On Cliffs: Fiscal and Otherwise

It's hard to break old patterns.  Sometimes, we set up artificial goals in order to "motivate" ourselves to break the patterns in which we're stuck.  At one point or another, each of considers creating an artificial "cliff" to scare ourselves into change.  I'm speaking, of course, about my own personal patterns.  Specifically, of not writing and of finding almost anything else to do--solitaire, non-profit work, for-profit work, dinners, errands, whatever.

I'm also speaking, of course, about this ridiculous "fiscal cliff" we've all tumbled over today.  Funny how inner journeys are repeated in the outside world.  In the case of our elected representatives, their old patterns of spending and taxing (and never relating the two to each other--heavens no!) have resulted in an addiction to an unsustainable pattern of behavior--denial and procrastination.  So they set up an artificial goal for themselves, much like many of us do this time of year to "motivate" our new behaviors.

But here's the problem, as I see it:  surface level goals don't address the underlying causes of the problems.  Writing each day, or even several times a week (see how quickly these goals get mitigated?), doesn't address the reason I DON'T write--any more than creating an artificial fiscal cliff, entirely manufactured by congress and entirely arbitrary in it's timing and scale, will address the underlying problems in the current composition of our government.

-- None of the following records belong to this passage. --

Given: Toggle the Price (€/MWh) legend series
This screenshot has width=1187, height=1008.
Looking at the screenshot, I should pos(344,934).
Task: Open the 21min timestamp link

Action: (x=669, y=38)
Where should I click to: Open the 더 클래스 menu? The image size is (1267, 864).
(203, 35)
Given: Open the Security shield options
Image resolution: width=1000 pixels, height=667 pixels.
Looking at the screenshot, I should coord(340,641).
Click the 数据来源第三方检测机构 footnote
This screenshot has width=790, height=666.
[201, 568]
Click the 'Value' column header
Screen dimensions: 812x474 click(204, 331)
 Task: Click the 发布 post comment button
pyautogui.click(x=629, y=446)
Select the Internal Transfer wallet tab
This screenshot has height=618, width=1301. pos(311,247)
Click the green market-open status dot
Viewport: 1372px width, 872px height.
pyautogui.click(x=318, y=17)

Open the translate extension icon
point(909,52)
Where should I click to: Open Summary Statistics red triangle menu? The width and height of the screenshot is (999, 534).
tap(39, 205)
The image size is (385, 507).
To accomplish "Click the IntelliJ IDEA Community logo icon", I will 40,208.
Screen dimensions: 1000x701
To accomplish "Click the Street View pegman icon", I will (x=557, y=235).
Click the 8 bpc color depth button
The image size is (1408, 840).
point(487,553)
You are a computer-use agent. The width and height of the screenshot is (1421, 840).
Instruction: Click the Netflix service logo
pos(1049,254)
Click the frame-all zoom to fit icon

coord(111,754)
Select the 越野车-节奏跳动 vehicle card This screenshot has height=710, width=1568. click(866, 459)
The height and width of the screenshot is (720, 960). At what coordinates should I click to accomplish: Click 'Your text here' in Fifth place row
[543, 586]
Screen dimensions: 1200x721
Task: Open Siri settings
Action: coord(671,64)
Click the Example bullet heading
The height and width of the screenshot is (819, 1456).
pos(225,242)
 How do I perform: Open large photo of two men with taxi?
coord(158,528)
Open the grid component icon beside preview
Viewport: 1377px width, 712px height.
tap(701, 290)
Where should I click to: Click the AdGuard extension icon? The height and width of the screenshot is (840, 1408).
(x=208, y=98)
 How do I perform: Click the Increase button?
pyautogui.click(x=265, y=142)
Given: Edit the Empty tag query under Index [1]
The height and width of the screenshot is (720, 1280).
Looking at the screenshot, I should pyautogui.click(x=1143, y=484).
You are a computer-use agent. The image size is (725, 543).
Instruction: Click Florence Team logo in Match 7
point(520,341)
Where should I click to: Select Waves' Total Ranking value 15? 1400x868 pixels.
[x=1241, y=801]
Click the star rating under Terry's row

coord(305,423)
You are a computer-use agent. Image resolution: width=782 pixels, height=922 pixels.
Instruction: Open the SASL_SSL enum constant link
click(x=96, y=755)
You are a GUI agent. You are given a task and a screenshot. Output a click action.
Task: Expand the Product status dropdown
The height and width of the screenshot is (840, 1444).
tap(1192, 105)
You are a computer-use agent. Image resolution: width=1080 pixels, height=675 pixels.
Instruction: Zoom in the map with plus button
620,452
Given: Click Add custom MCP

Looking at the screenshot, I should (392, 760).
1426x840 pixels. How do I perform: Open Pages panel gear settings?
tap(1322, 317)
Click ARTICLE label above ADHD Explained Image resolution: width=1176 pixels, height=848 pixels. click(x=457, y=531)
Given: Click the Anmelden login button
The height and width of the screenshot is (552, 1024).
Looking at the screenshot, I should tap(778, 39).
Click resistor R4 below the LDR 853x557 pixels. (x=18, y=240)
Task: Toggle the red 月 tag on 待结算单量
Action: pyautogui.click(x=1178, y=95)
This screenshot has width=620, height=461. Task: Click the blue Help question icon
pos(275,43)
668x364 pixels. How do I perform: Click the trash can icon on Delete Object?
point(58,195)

Thus, Dear Reader, we are placed in the position of compromise.  And it strikes me as appropriate that compromise comes up this time of year.  Resolutions are promises we make to ourselves, and compromise has that damn "promise" built into the word.  Funny, it strikes me as a "co-promise", doesn't it?

And maybe that's what's missing here.  A little bit of co-promise.  Each of our intractable halves of government (don't be fooled, there are more flavors in the cookie jar than two, but two is all were given until we demand more options) needs to come together.  Both are being unreasonable.  You can't keep spending the way we do, even if we tax the bejeezus out of everyone.  And we can't protect everyone from being taxed at all--even if we cut current spending to zero we'd still have $17,000,000,000,000 in debt to pay off, and that means SOMEBODY has to pay SOMETHING.  So there's the rub:  both sides are wrong on sticking to their positions.  Both sides need to make some promises to themselves, and to the other side.

And like your resolutions, Dear Reader, our esteemed legislators know what they need to do to get healthy and meet their obligations.  They just don't want to.  Because, you see, you and I have let them set their own deadlines--let them set their own "cliff", if you will.  Perhaps it's time we set a cliff of a different sort for our elected representatives--FIX THIS PROBLEM OR BE VOTED OUT OF OFFICE.  THAT'S the cliff we should be talking about, not some arbitrary series of cuts and tax increases that were not made in good faith.  This fiscal cliff is the opposite of compromise--it's mutually assured destruction.  Neither side believed the other would actually go through with it (PS neither did Wall Street, that weird combo of bookie and blood-thirsty audience for this WWF... our Washington Wrestling Farce).

We cannot elect intractable people to offset the other guy's intractable people and expect governance of any sort other than what we've gotten.  And it's you and me who put these fools where they are, with each side ratcheting up its rhetoric with each new extreme nut-job elected to the House.  It's time for mutual disarmament, I say, and not the nuclear sort--this would be a disarmament of our elected buffoons.  Imagine what it would be like if we had reasonable people with reasonable positions who compromised (there's that co-promise again) in ways that built our nation rather than set it against itself.

Naive, Dear Reader?  No more than any resolution is; no more than any effort to change an established pattern, or to make the world as we've had it more like the world as we'd like it.  And all of us know the principles of this grand bargain--we've all got to chip in, and we can't all have everything we want.  That's a microcosm of life, and as each of us sets out to make our resolutions manifest in this lucky '13, I think we'll be more likely to achieve our goals--our resolutions--if we begin to work on our own psychologies with as much fervor and verve as we use on criticizing each others'.